Periscopio propone un nuovo modo di essere giornale, di fare informazione. di accostare Alto e Basso, di rapportarsi al proprio pubblico. Rompe compartimenti stagni delle sezioni tradizionali di quotidiani. Accoglie e dà riconosce uguale dignità a tutti i generi e tutti linguaggi: così in primo piano ci può essere una notizia, un commento, ma anche una poesia o una vignetta.  Abbandona la rincorsa allo scoop, all’intervista esclusiva, alla firma illustre, proponendo quella che abbiamo chiamato “informazione verticale”: entrare cioè nelle  “cose che accadono fuori e dentro di noi”, denunciare Il Vecchio che resiste e raccontare Il Nuovo che germoglia, stare dalla parte dei diritti e denunciare la diseguaglianza che cresce in Italia e nel mondo. .

Con il quotidiano di ieri, così si diceva, oggi ci si incarta il pesce. Non Periscopio, la sua “informazione verticale” non invecchia mai e dal nostro archivio di quasi 50.000 articoli (disponibile gratuitamente) si pescano continuamente contenuti utili per integrare le ultime notizie uscite. Non troverete mai, come succede in quasi tutti i quotidiani on line,  le prime tre righe dell’articolo in chiaro… e una piccola tassa per poter leggere tutto il resto.

Sembra una frase retorica ma non lo è: “Periscopio è un giornale senza padrini e senza padroni”. Siamo orgogliosamente antifascisti, pacifisti, nonviolenti, femministi, ambientalisti. Crediamo nella Sinistra (anche se la Sinistra non crede più a se stessa), ma non apparteniamo a nessuna casa politica, non fiancheggiamo nessun partito e nessun leader. Anzi, diffidiamo dei leader e dei capipopolo, perfino degli eroi. Non ci piacciono i muri, quelli materiali come  quelli immateriali, frutto del pregiudizio e dell’egoismo. Ci piace “il popolo” (quello scritto in Costituzione) e vorremmo cancellare “la nazione”, premessa di ogni guerra e  di ogni violenza.

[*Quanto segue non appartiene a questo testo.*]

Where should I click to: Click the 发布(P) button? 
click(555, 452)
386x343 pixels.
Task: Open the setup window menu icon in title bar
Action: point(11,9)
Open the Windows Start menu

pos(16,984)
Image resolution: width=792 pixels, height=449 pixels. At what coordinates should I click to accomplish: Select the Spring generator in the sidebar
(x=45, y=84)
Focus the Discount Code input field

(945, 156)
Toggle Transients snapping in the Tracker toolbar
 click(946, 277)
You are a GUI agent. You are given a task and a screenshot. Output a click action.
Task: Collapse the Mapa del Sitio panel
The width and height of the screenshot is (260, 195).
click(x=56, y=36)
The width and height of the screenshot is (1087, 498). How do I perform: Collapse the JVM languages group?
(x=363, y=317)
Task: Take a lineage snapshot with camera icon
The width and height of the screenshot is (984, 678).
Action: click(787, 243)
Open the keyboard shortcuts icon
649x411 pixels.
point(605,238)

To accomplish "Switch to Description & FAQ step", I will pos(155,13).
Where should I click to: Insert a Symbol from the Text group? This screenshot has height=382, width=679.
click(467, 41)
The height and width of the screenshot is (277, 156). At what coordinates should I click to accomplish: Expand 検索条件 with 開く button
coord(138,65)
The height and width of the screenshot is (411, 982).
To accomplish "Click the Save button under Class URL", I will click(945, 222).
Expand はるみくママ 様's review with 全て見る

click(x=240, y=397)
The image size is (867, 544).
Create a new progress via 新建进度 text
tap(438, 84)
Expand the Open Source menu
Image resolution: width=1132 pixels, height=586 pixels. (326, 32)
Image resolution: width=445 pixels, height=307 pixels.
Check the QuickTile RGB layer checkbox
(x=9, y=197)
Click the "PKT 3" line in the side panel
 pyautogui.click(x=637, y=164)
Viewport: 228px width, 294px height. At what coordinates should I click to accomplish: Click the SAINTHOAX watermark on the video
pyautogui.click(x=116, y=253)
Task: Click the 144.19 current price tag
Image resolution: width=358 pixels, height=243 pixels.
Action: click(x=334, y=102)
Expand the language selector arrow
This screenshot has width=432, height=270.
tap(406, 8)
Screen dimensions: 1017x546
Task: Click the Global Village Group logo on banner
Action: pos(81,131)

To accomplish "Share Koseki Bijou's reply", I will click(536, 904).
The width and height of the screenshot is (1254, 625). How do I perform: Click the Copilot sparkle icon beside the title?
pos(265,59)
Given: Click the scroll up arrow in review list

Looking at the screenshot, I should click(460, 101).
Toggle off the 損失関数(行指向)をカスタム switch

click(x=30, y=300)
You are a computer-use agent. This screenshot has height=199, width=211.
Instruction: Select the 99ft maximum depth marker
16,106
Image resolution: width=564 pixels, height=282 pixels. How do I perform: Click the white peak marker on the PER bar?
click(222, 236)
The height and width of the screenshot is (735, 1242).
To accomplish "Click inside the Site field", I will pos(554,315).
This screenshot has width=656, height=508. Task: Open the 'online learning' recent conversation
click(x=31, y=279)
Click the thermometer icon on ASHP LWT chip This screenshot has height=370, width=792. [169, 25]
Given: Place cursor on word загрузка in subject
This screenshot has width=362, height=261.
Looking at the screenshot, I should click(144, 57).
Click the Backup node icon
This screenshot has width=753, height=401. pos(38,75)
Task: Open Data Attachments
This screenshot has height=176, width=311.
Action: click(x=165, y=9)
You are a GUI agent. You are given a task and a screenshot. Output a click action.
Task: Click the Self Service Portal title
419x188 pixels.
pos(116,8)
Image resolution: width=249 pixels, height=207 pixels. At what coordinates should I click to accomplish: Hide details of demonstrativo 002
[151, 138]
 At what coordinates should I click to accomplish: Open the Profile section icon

Periscopio è quindi un giornale popolare, non nazionalpopolare. Un quotidiano “generalista”,  scritto per essere letto da tutti (“quelli che hanno letto milioni di libri o che non sanno nemmeno parlare” F. De Gregori), da tutti quelli che coltivano la curiosità, e non dalle elites, dai circoli degli addetti ai lavori, dagli intellettuali del vuoto e della chiacchiera.